As with all these things, the most interesting discussions were left for the pub afterwards. I was particularly interested in what Didrik had to say about Cython, a tool which lets you write CPython C extensions in Python (!). I'll have to play with it and see if it can easily integrate with Ironclad...

Anyway, the next meeting is very tentatively planned for 14 December; the best way to track the group is probably currently the LinkedIn group, though I will definitely also post the details when they firm up.

R in Resolver One (and perhaps IronPython generally)

Posted on 2 March 2009 in Programming, Python, Resolver One

We've just announced the winner of this month's round of our competition at Resolver Systems, and it's a great one; Marjan Ghahremani, a student at UC Davis, managed to work out how you can call R (a powerful statistical analysis language) from our spreadsheet product Resolver One.

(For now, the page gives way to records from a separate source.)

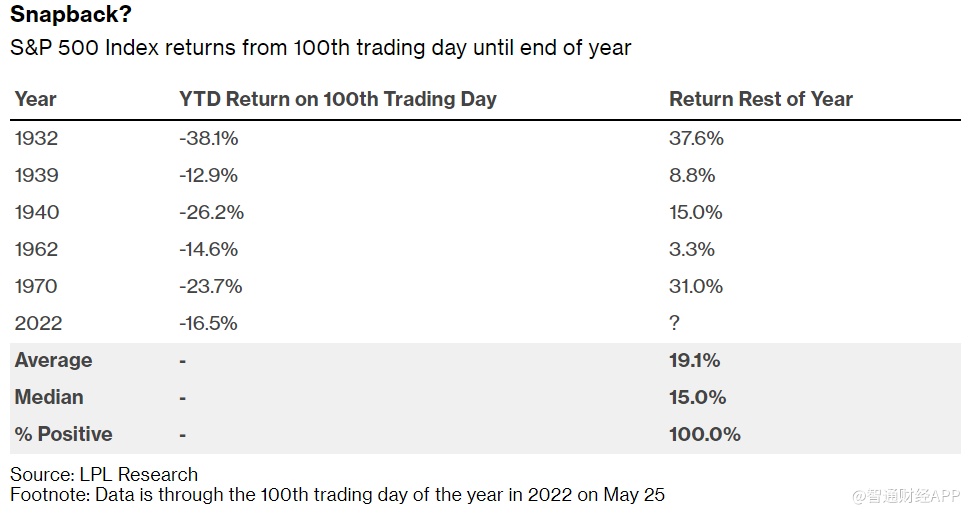This screenshot has height=515, width=970.
Task: Select the 37.6% rest-of-year return
Action: [696, 138]
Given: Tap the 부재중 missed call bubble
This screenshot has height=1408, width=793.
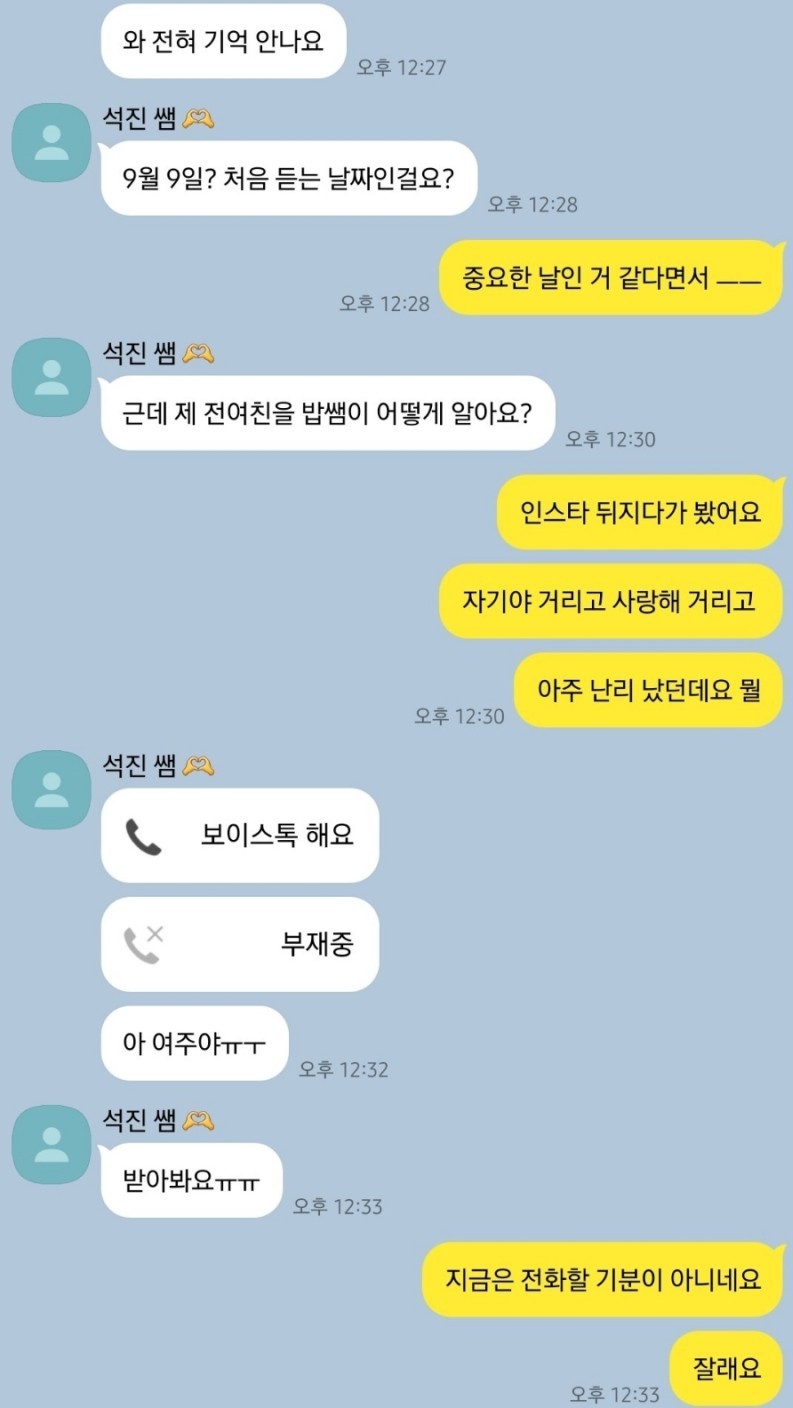Looking at the screenshot, I should tap(240, 944).
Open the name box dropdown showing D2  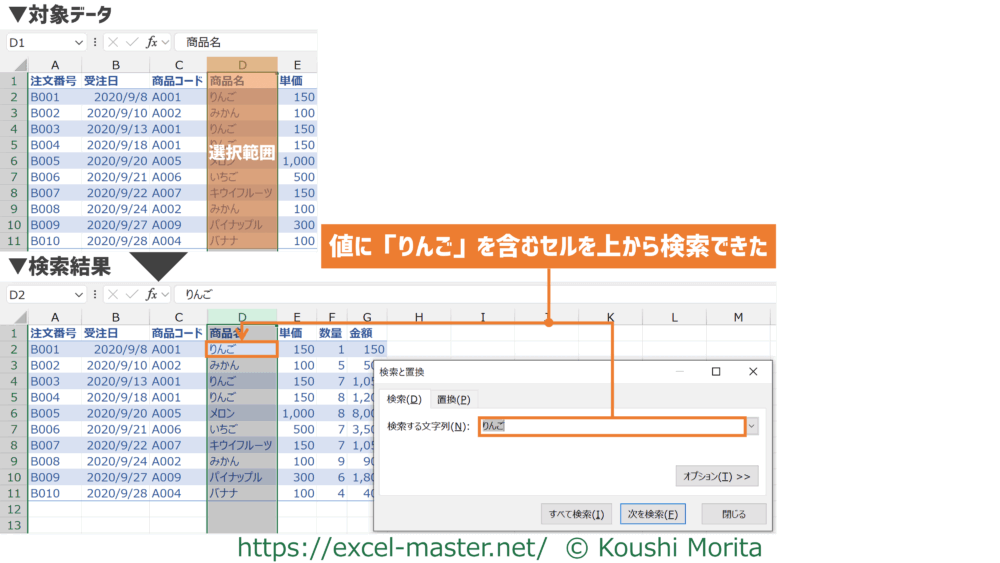(x=79, y=295)
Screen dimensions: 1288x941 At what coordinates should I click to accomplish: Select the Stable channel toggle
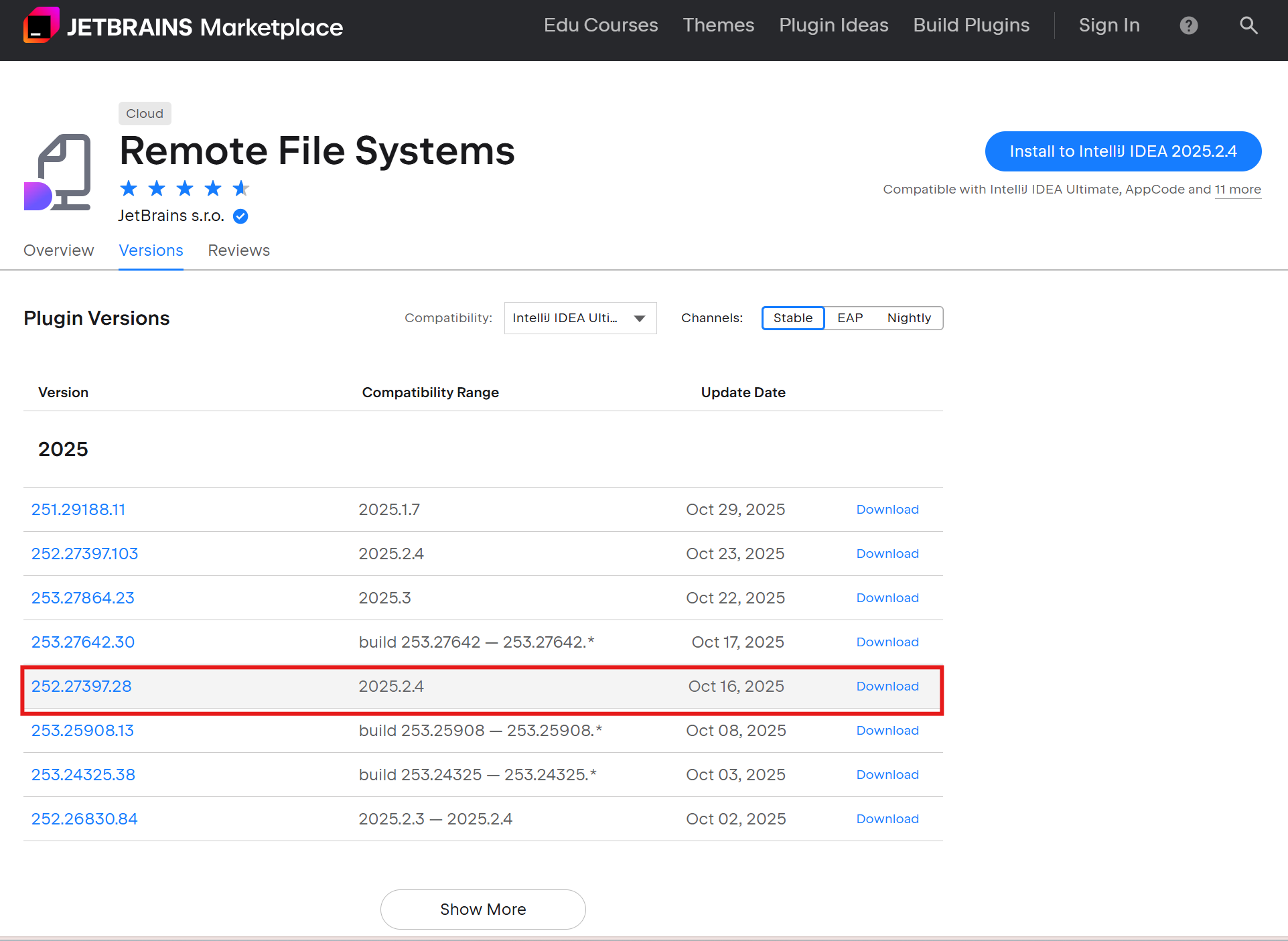(792, 318)
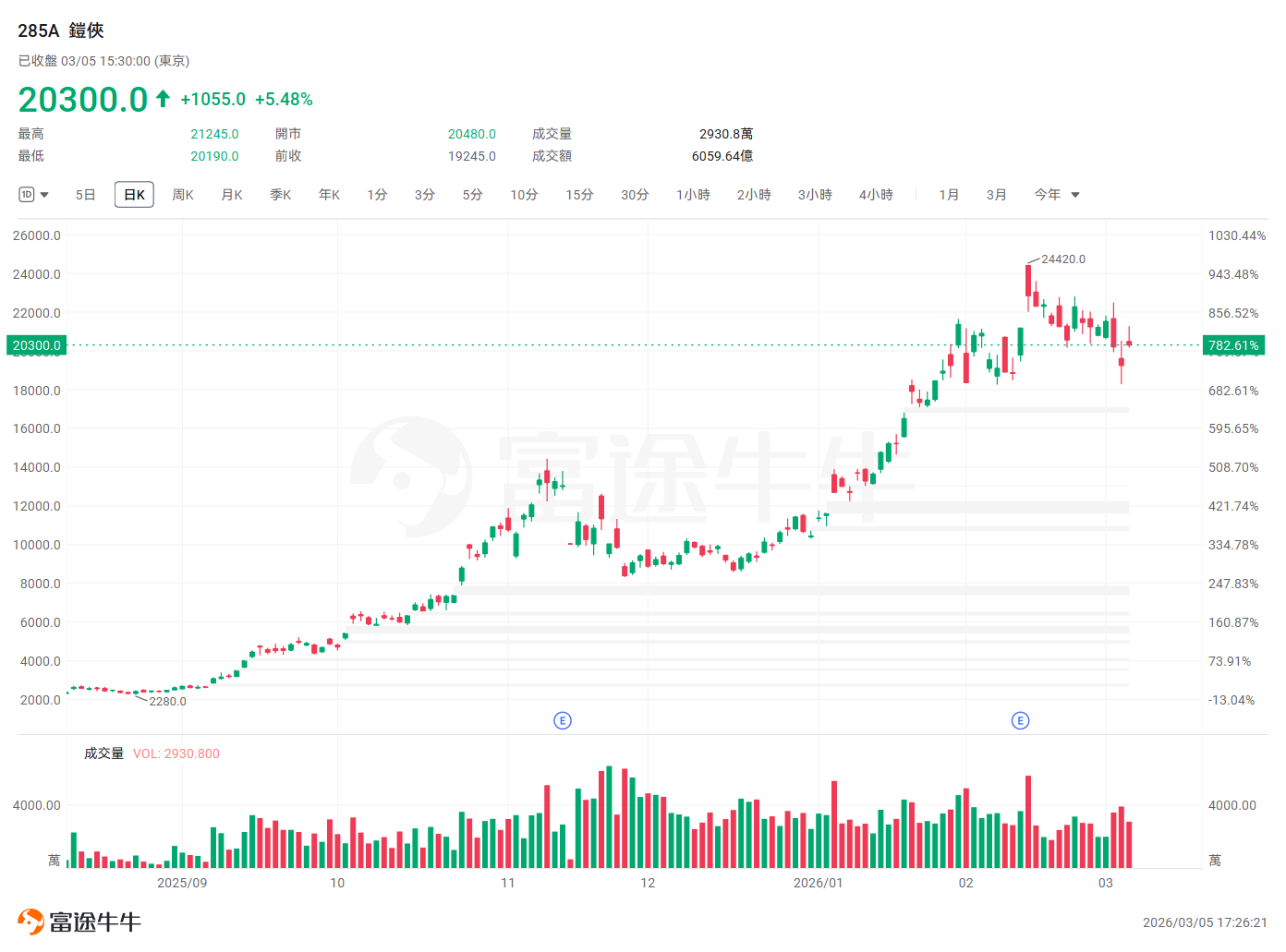The width and height of the screenshot is (1286, 952).
Task: Choose the 15分 interval
Action: 579,195
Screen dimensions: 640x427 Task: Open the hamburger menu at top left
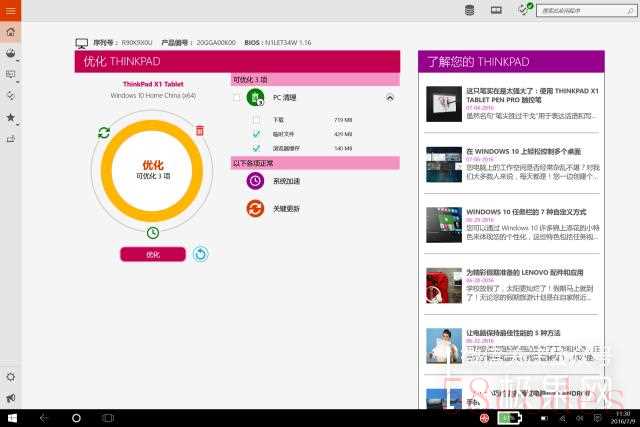(x=11, y=9)
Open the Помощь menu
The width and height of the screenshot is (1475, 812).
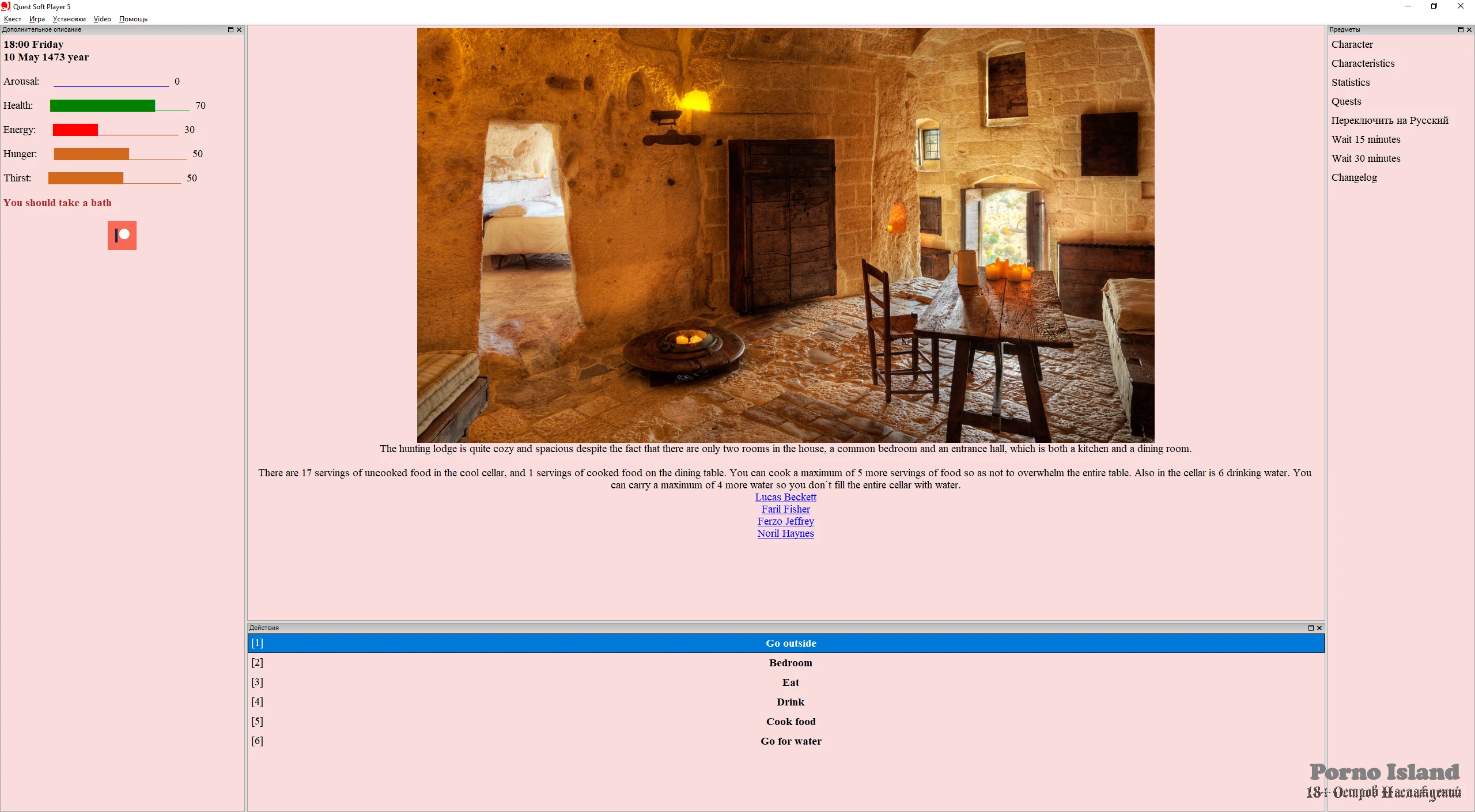click(133, 19)
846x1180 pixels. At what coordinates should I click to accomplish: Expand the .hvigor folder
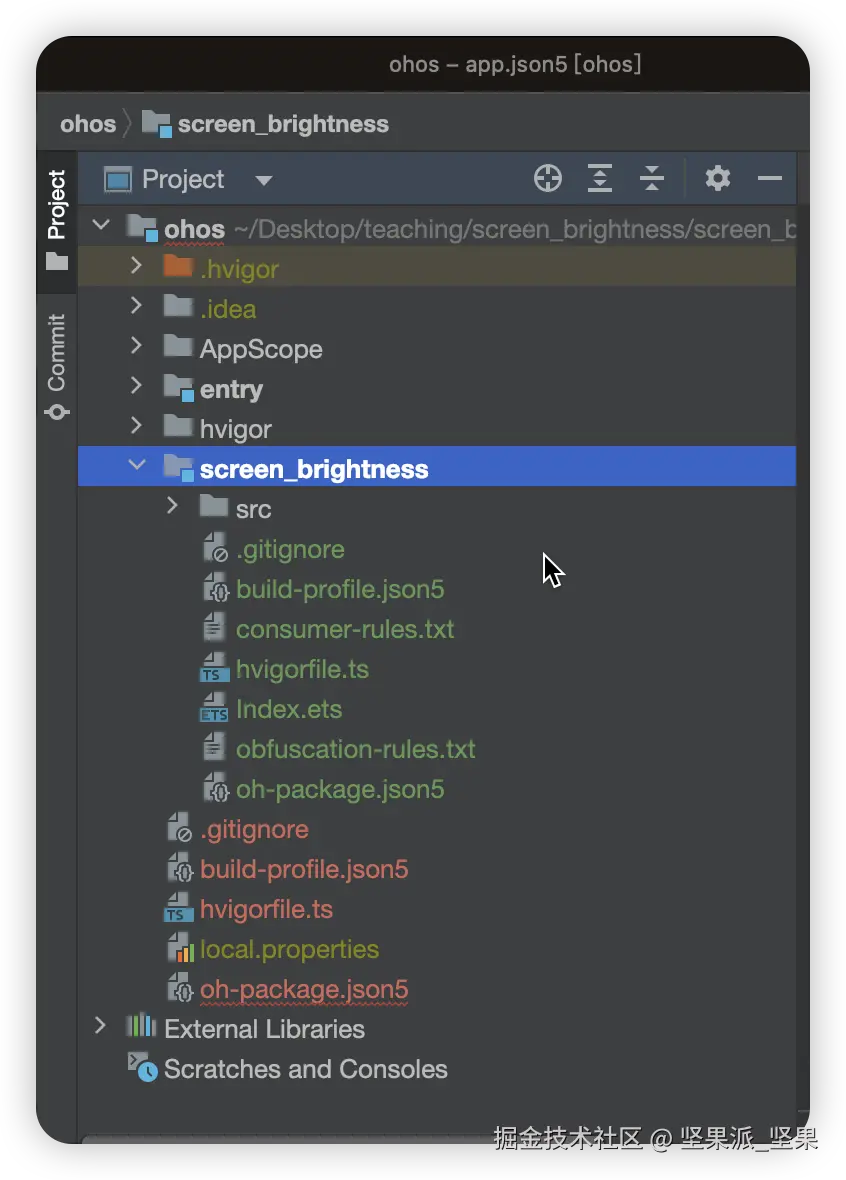(x=137, y=267)
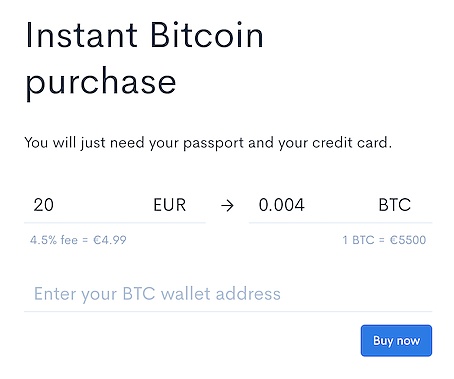The image size is (454, 379).
Task: Click the 4.5% fee label
Action: (x=54, y=240)
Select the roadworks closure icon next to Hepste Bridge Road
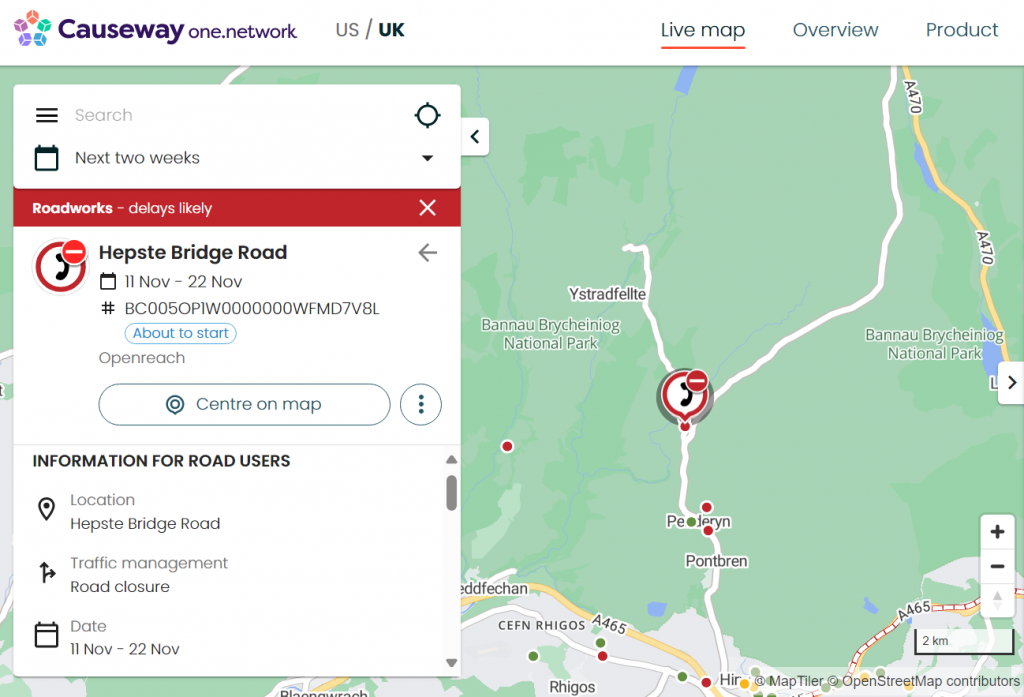This screenshot has height=697, width=1024. tap(60, 266)
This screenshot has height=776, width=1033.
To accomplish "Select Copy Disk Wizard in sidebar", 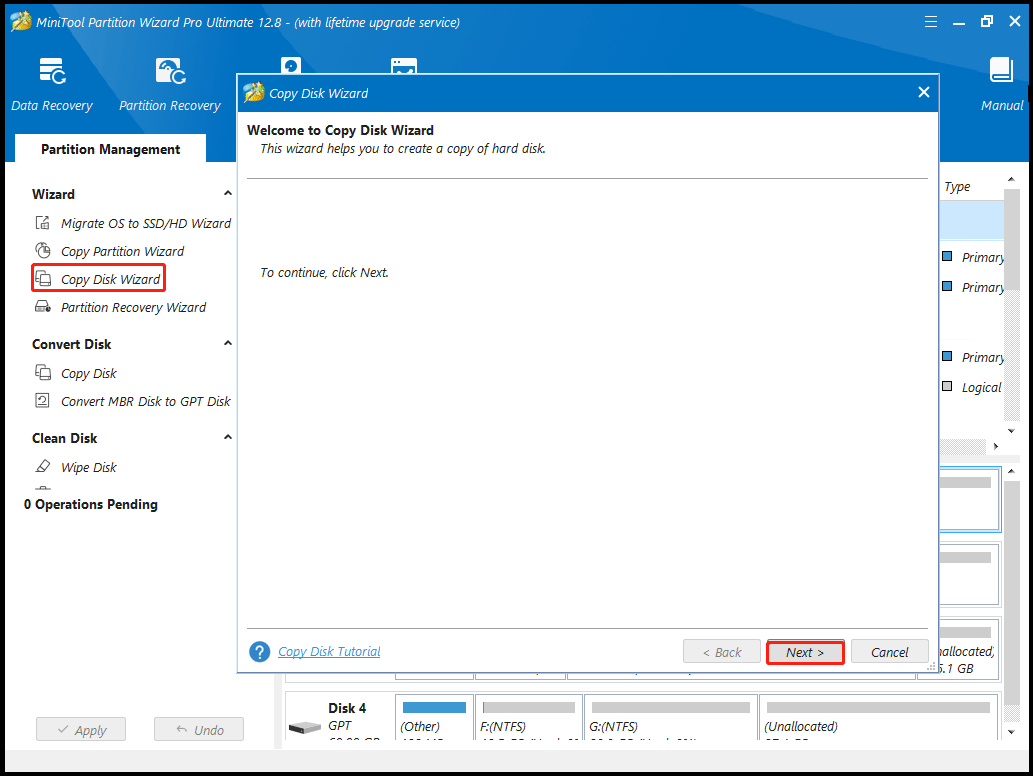I will 110,279.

You can download a ZIP file with a detailed PDF describing how it works and a bunch of examples.

If you're not interested in Resolver One, but want to use R from your own IronPython scripts, you may be able to do that too, using her instructions as guidelines -- I've not tried it myself, but there are no obvious blockers. If you do try it out, I'd love to hear how it goes.